Thanks for you input.
06-04-2014 08:58 AM
Any messages in the log, or in the output? It may be that your 200 IV are highly correlated, and so only two steps are needed to find an optimal set. However, it is hard to tell without more information.
06-04-2014 10:11 AM
if I specify selection=lasso(stop=ADJRSQ); then SAS stop in 2 steps and show:
Selection stopped at a local maximum of the AdjRSq criterion.
If I specify selection=lasso(stop=SBC);then SAS stop in 2 steps and show:
Selection stopped at a local minimum of the SBC criterion.

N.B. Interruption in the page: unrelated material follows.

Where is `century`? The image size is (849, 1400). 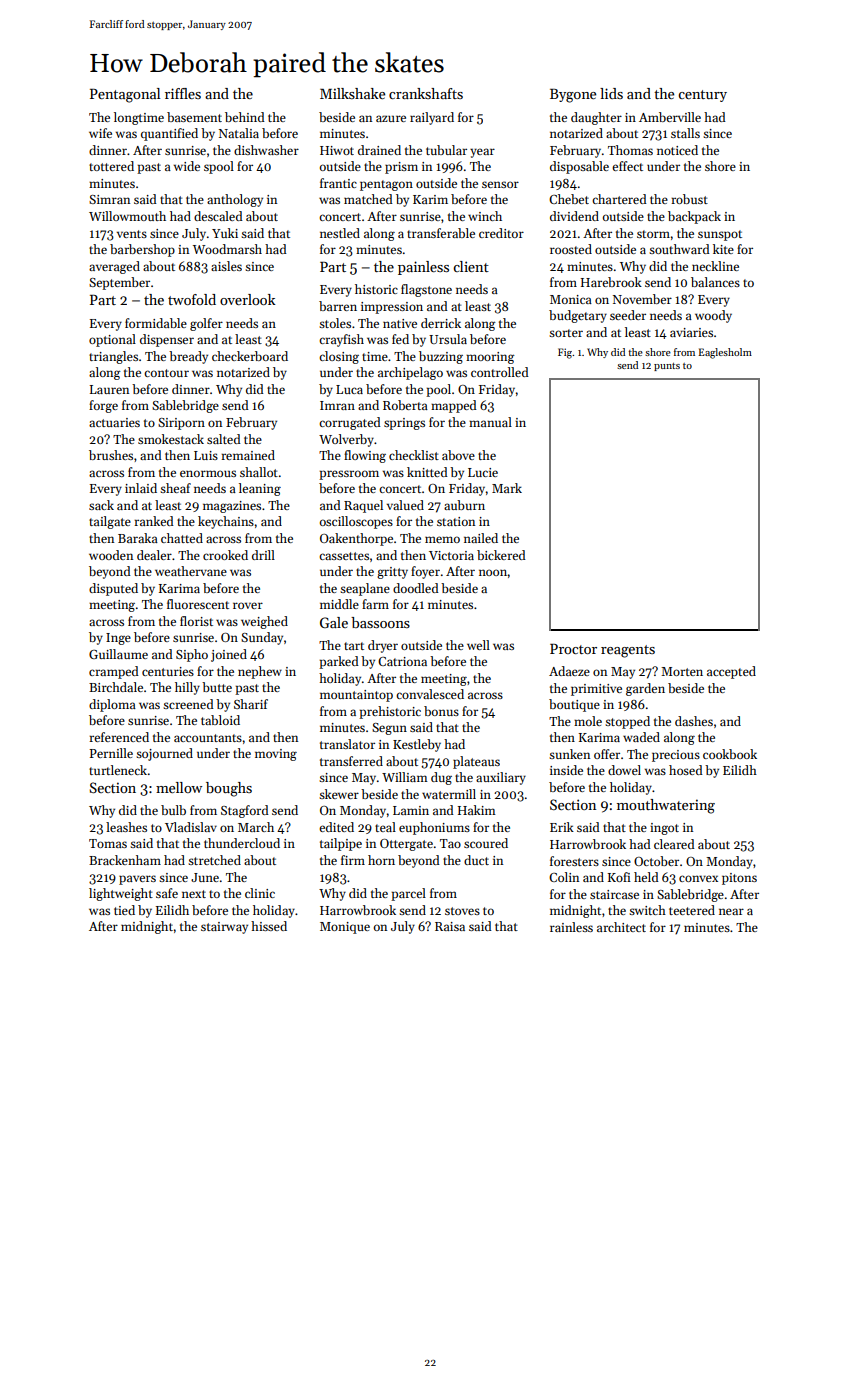
century is located at coordinates (702, 96).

I only get 2 variables. The AdjRSq is pretty low in either test unless I specify steps=20. With STEPS option, the AdjRSq increases, However the purpose of using lasso is to avoid overfitting. I look at the variables and I believe STEPS is giving me overfitting result.
Look at the correlation between those variables, don't believe all of them are strongly correlated.
Thanks for your help
06-04-2014 01:22 PM
This got me thinking a little bit. I used the example in the SAS/STAT 13.1 documentation, with changes. First, I ran:
proc glmselect data=sashelp.Leutrain plots=coefficients;
model y = x1-x7129/
This stopped after four steps. Then I ran:
proc glmselect data=sashelp.Leutrain /*valdata=sashelp.Leutest*/
model y = x1-x7129/
And this went out the full 20 steps, with the optimal value at step 20. OK, what happened when I did not include the steps= option? Well, the adjRsq criterion actually went down with the inclusion of the fifth predictor, and thus, the procedure stops, with an adjusted Rsq of 0.6132. I think this is what is happening with your data. I can get all sorts of answers from this dataset, based on a combination of options.
My personal preferences might be to minimize PRESS, rather than maximizing adjusted Rsquare or minimizing information criteria, especially if I were trying to build a predictive model.